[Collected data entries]
+++++
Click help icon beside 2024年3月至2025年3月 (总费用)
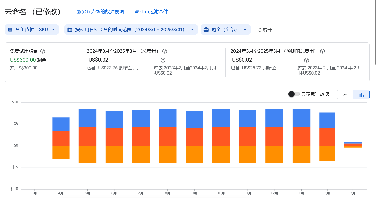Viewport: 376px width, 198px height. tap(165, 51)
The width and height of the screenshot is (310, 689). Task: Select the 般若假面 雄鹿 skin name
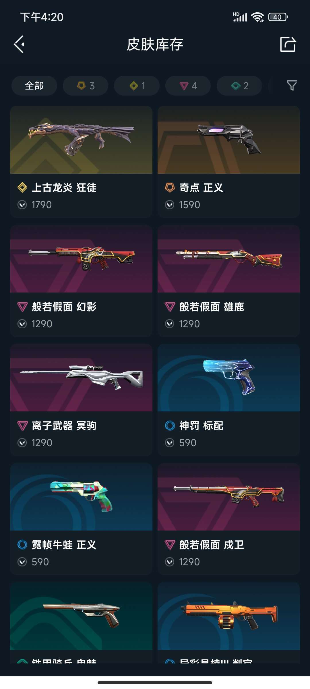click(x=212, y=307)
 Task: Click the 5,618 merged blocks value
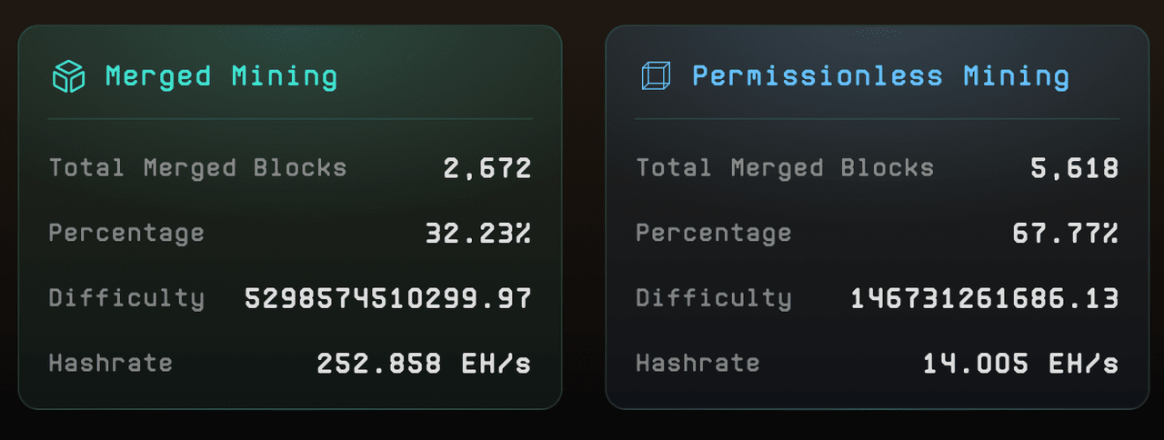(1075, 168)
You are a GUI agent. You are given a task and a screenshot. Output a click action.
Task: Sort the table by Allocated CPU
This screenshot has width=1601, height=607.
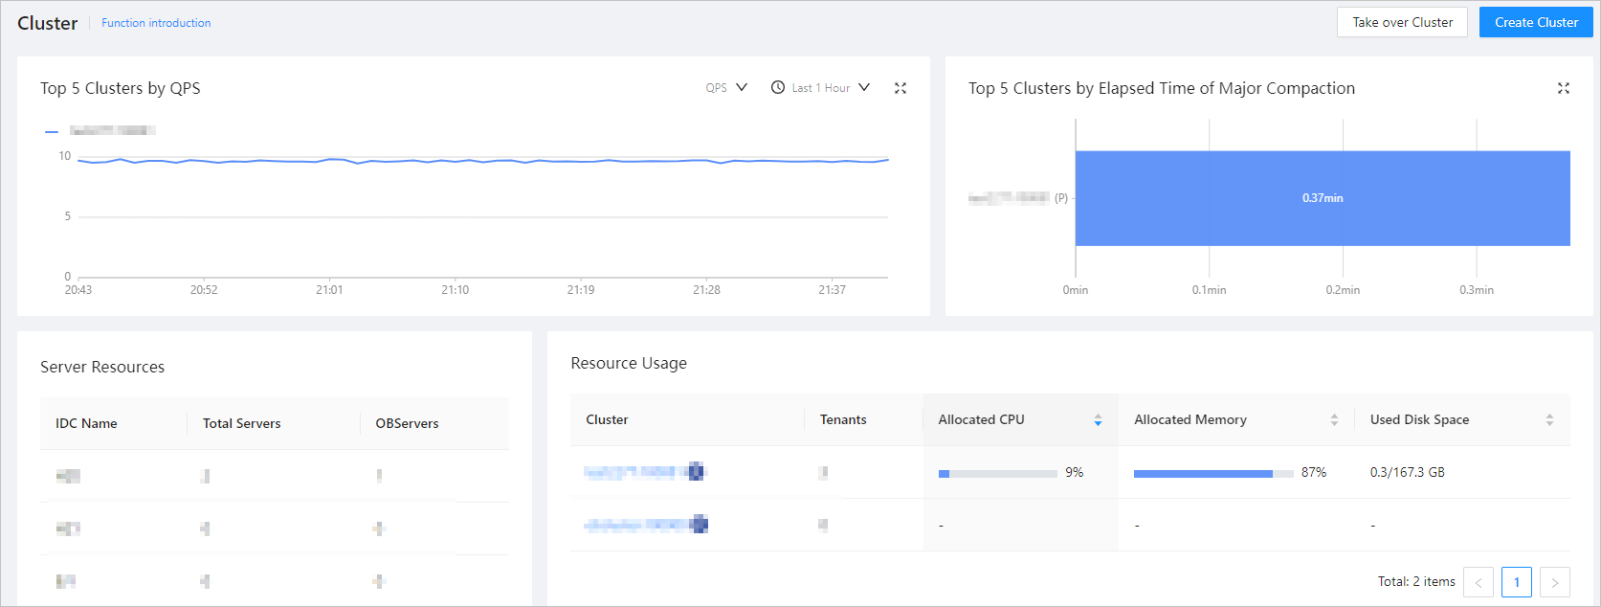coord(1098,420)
+++++
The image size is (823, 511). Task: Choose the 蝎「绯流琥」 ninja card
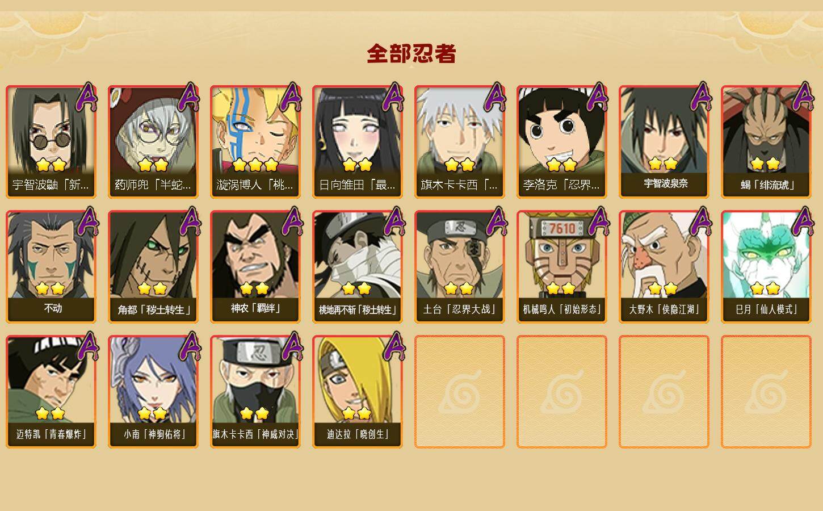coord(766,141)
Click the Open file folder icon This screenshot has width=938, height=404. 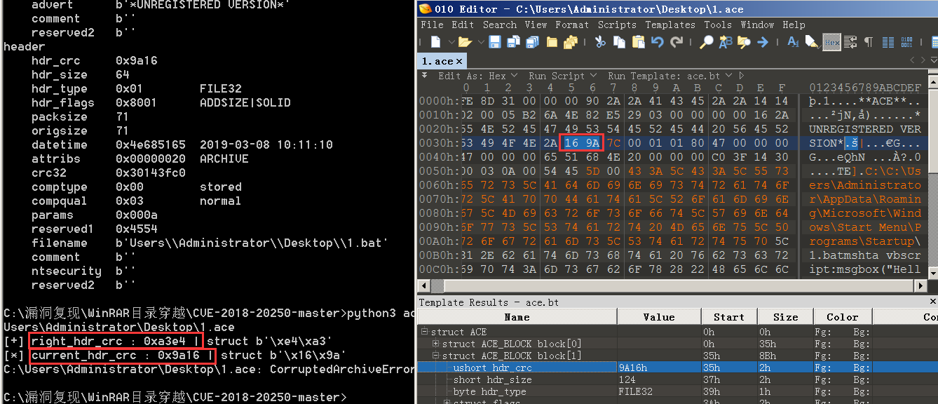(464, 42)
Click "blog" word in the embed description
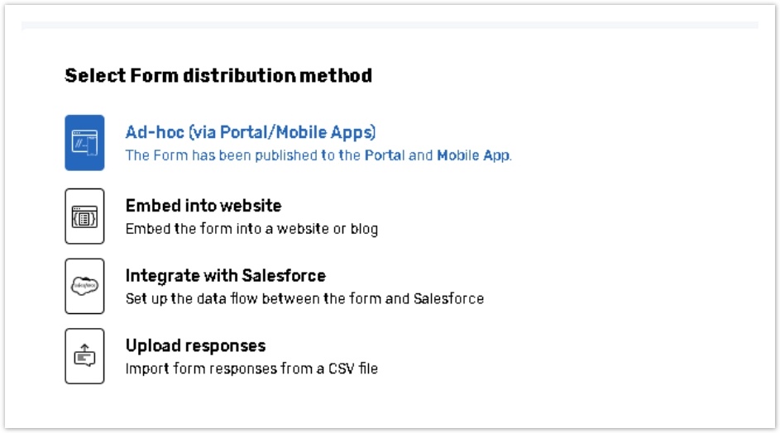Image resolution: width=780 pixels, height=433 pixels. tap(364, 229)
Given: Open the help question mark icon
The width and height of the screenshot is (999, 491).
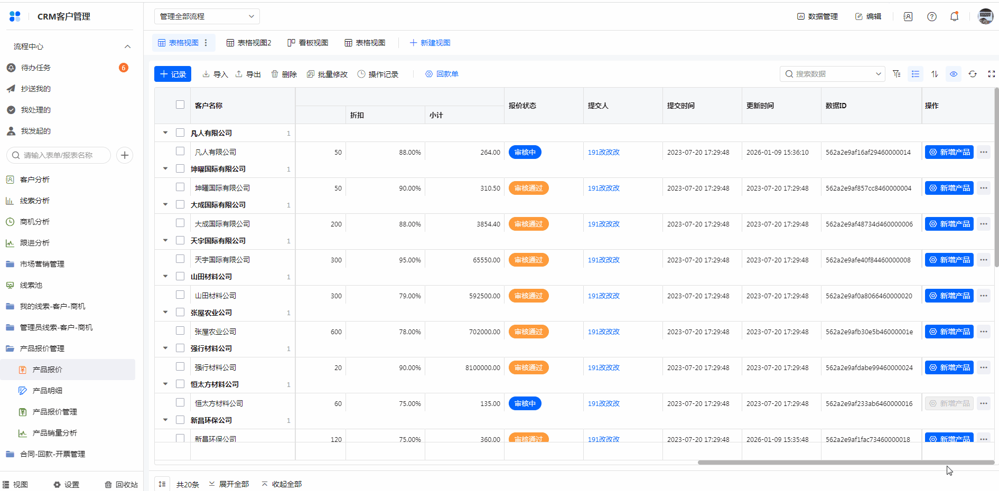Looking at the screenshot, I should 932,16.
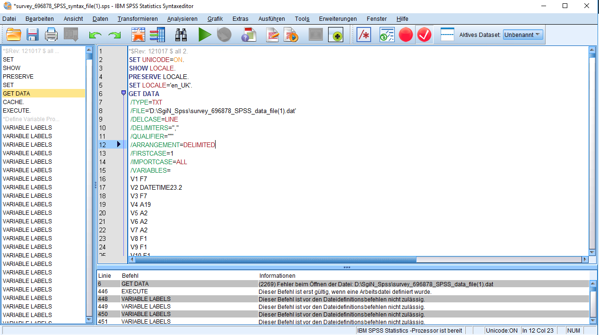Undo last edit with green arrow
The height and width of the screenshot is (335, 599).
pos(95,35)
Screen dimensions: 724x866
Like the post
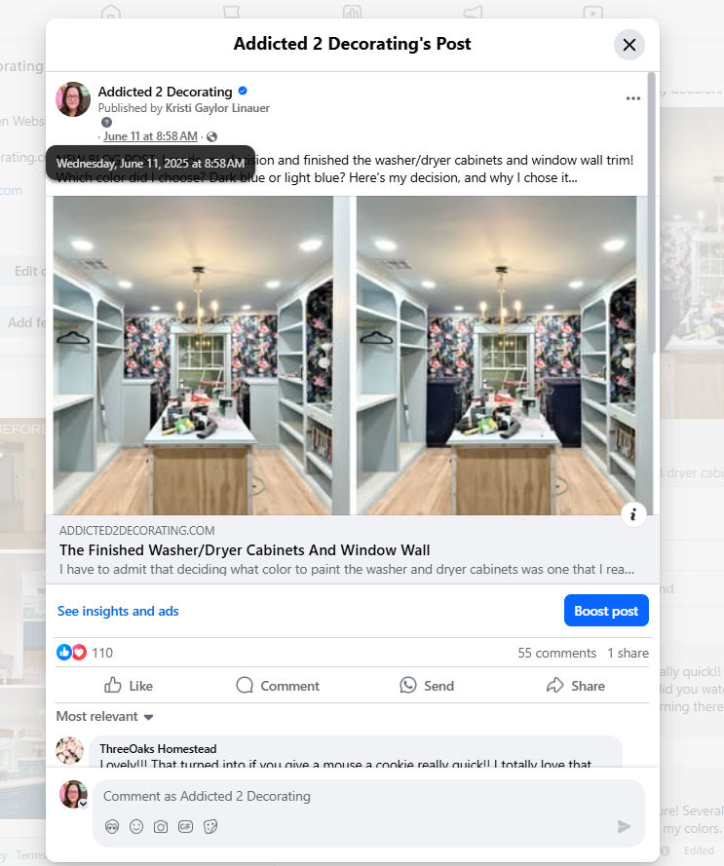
+++++
• _WHAT YOU ARE ASKED TO DO_
Out of the records above, return only the lines from the one with "Given: Open the help question mark icon" through the one with "Like the post", exactly, and none of the pictures.

• _RESPONSE AREA_
Given: Open the help question mark icon
The width and height of the screenshot is (999, 491).
Looking at the screenshot, I should 932,16.
Undo last edit with green arrow
The height and width of the screenshot is (335, 599).
pos(95,35)
Screen dimensions: 724x866
Like the post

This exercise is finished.